Zen and the art of rewards-paying credit cards
What's the sound of one hand clapping? Maybe it's the mixed blessing that one gets from credit cards that pay rewards. Let's spend a few moments thinking about the real rewards, before you dive off the deep end lured by "was it that he loves me, or was it the miles".
Having looked at several credit card programs that pay rewards, here's the gist of how they work:
A membership fee in the range of $50 per year
You earn one "point" per dollar spent
You earn some reward whenever you reach a threshold of points earned
You can earn amplified points whenever making purchases from the sponsoring company or a partner company
There are a few exceptions. For example the Discover Card doesn't have a membership fee. Generally, though, this is the structure of the programs. Obviously the rewards give you an avenue to amplify your life force, that fits into the mantra
The rules of the game have changed, for me. No longer do I pay them, now they pay me.
If you play the game right with a rewards-paying card, you won't pay any interest, and the reward will be yours free and clear. So before you get visions of rolling in money, let's examine what the real rewards stack up to being. By way of example, let's use the parameters of the AAdvantage card sponsored by American Airlines and operated by Citibank.
Membership fee: $58/year
One point earned for every dollar spent
There's a liberal set of partner programs, and you get a bonus every time you buy an American Airlines ticket through the American Airlines web site
You use the points to earn free airline flights, taking 25000 points for a flight within the Continental U.S.
Given these parameters we can now calculate what the reward really is.

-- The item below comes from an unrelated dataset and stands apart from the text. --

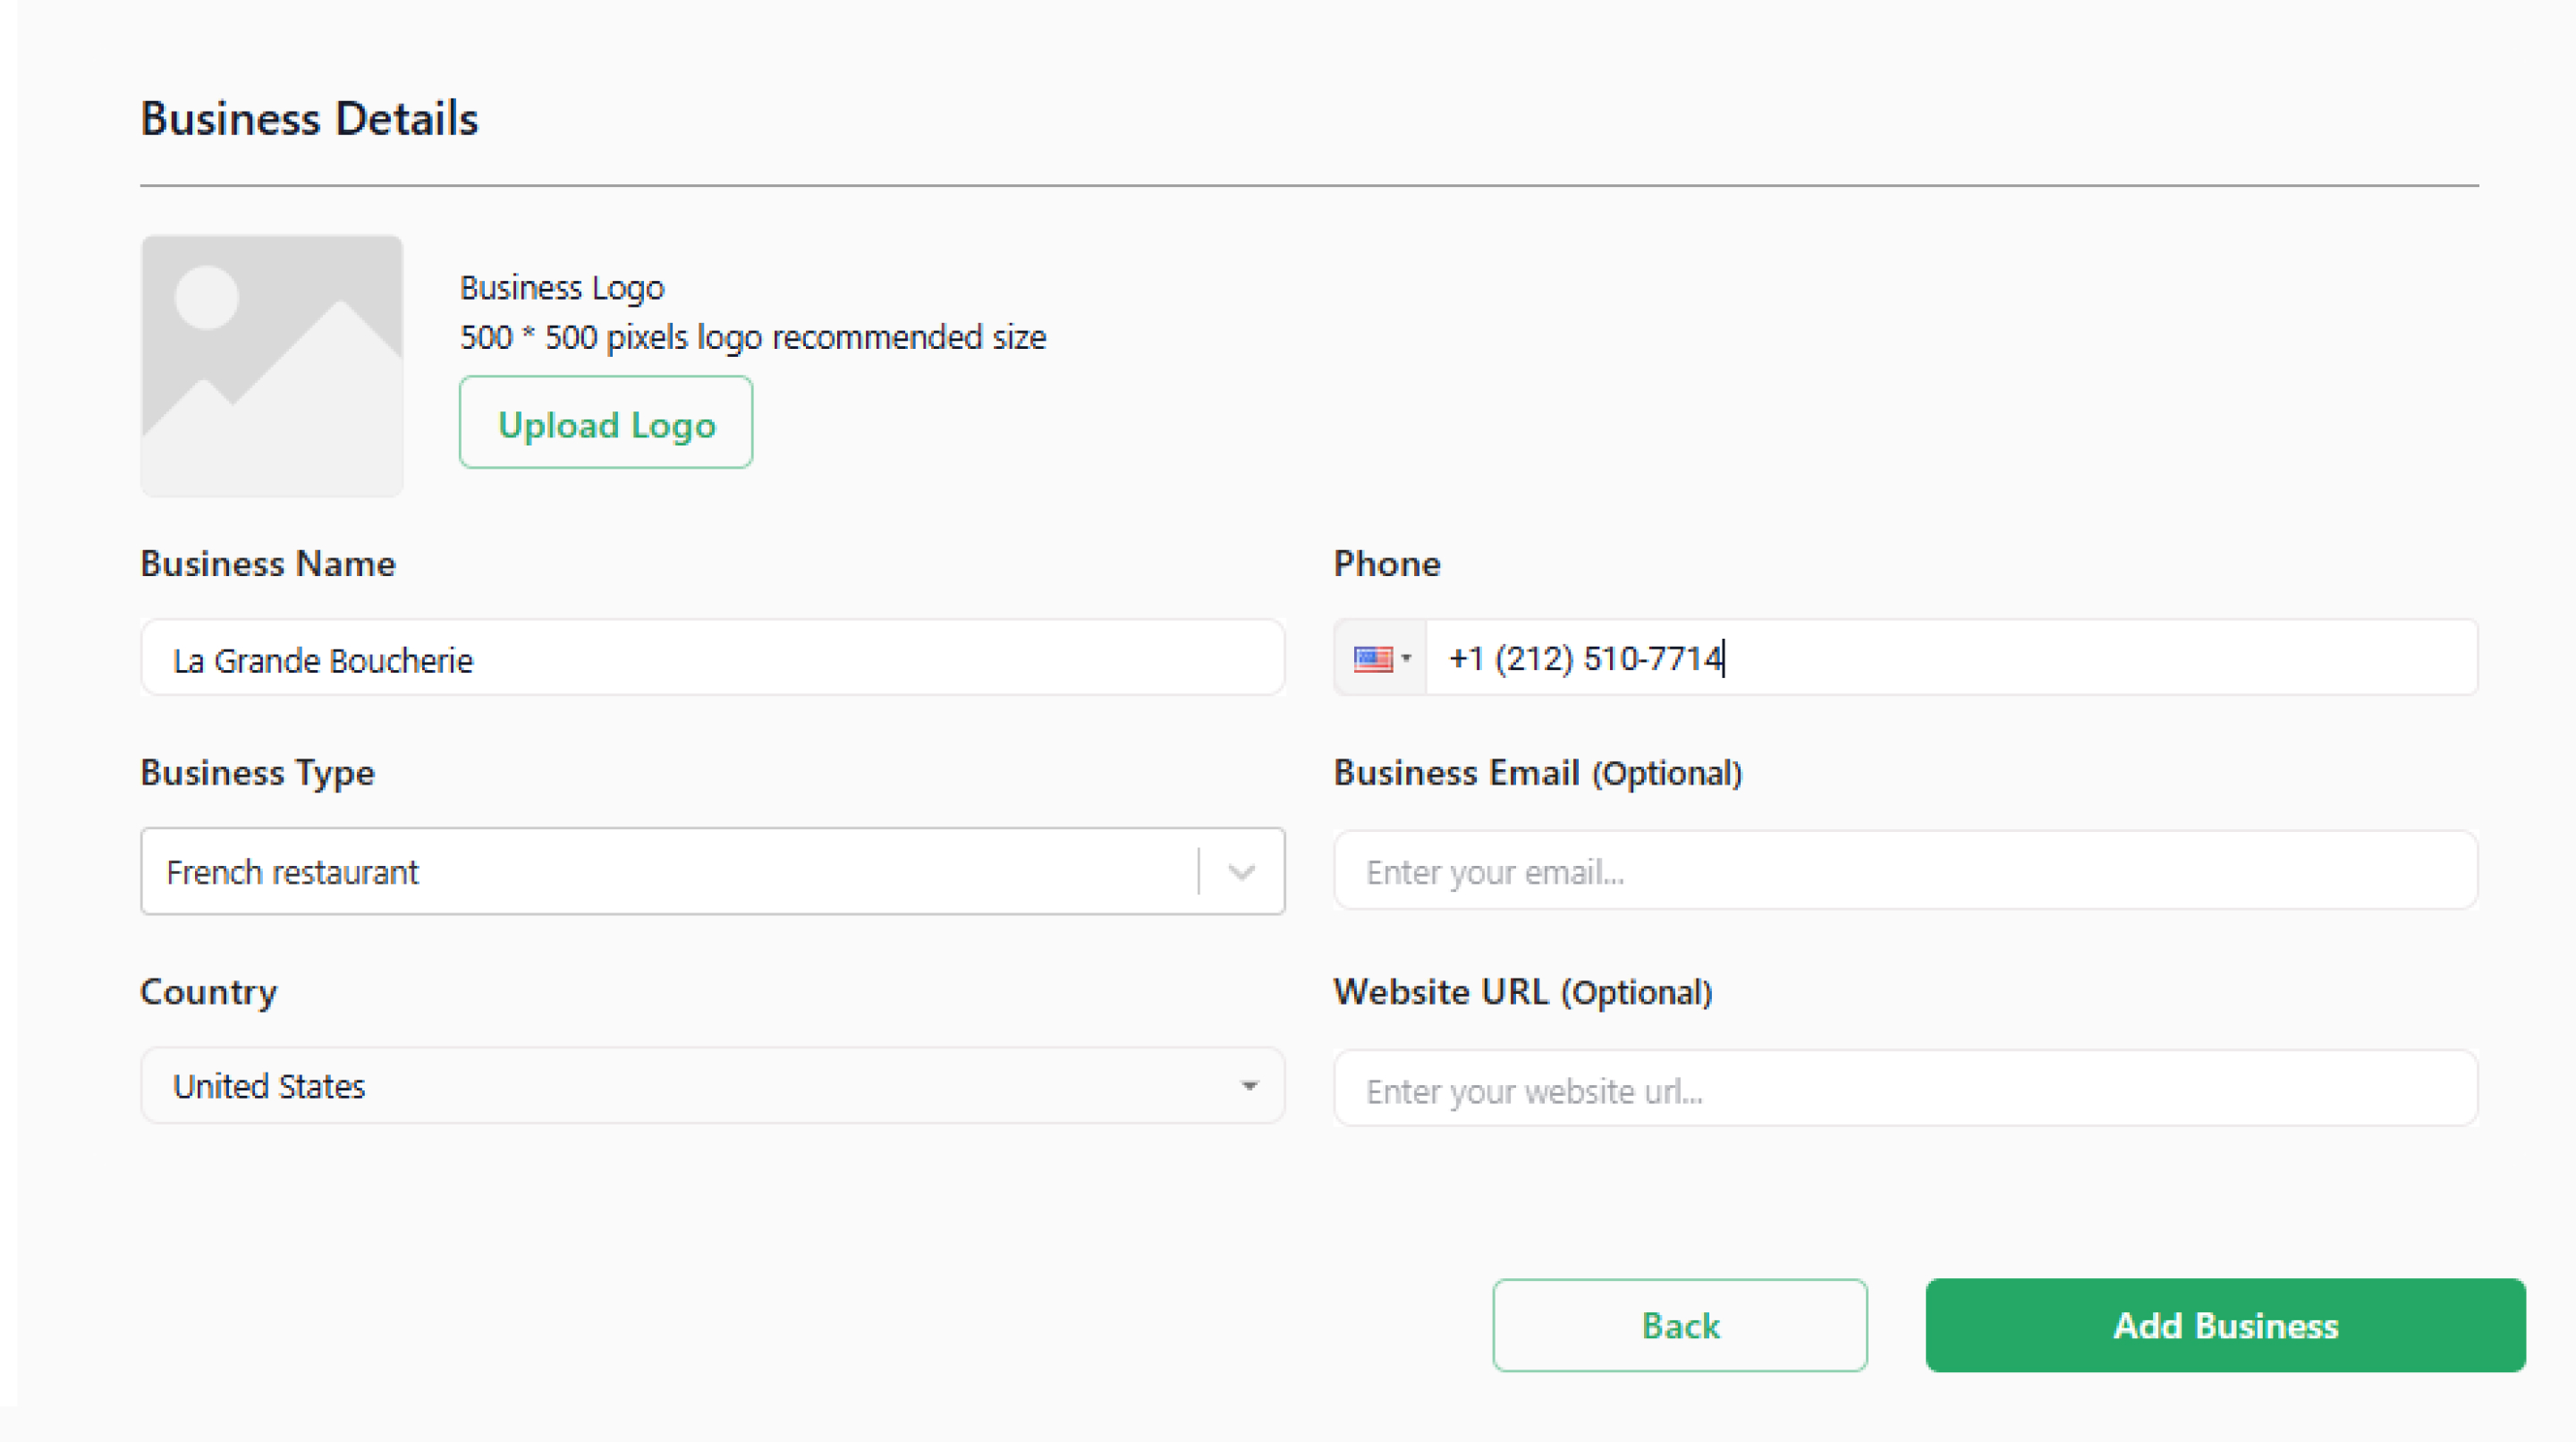
Task: Go back using the Back button
Action: pos(1680,1326)
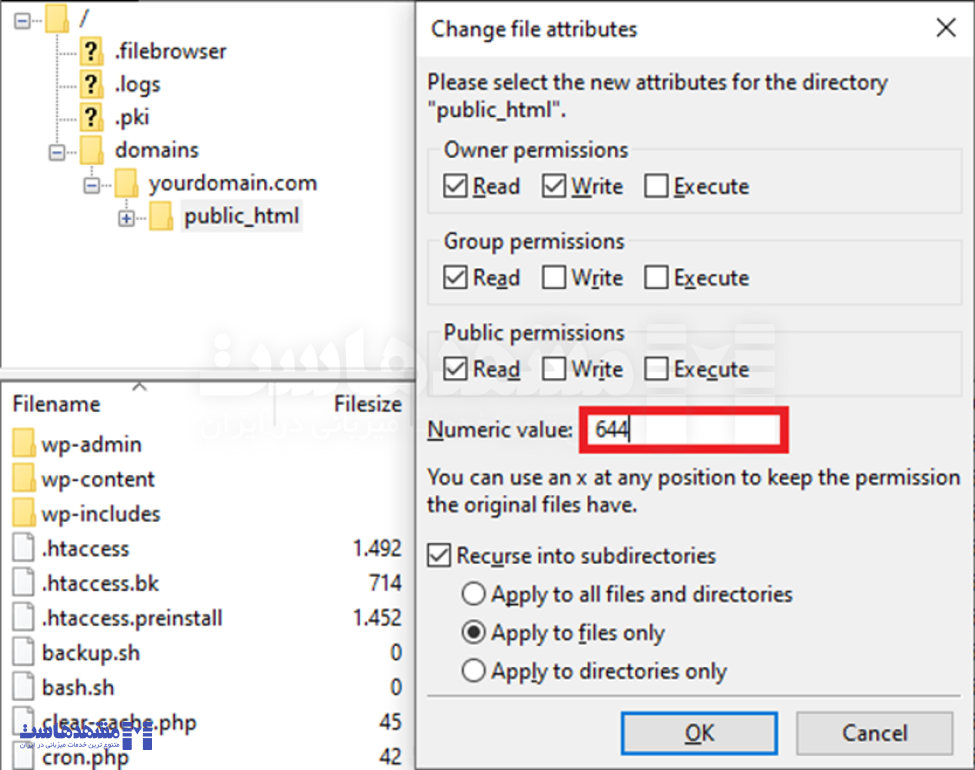
Task: Click the backup.sh file icon
Action: pos(24,653)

First lets ignore the bonus programs, and assume that the only way to get a free ticket is one point at a time for every dollar spent. Therefore to earn that free ticket, you must spend $25,000. (Aside, at your typical spending level, how long will it take for you to spend $25,000?) For arguments sake lets assume an airline ticket costs $500. Obviously they vary greatly, but $500 is in the ballpark for a cross-country flight, and if you want to maximize the apparent reward you would go for the most expensive flight you could find.
$25,000 spent earns 25,000 points
25,000 points earns a $500 bonus
$500 / 25,000 = $.02 per point
In other words, the reward level is 2%, assuming $500 airplane tickets ($25000 x 2% = $500). More expensive tickets are at a higher reward level, less expensive tickets at a lower reward level.
We aren't done, however, because we haven't accounted for the membership fee. How many dollars do we need to spend to earn enough reward to pay for the membership fee?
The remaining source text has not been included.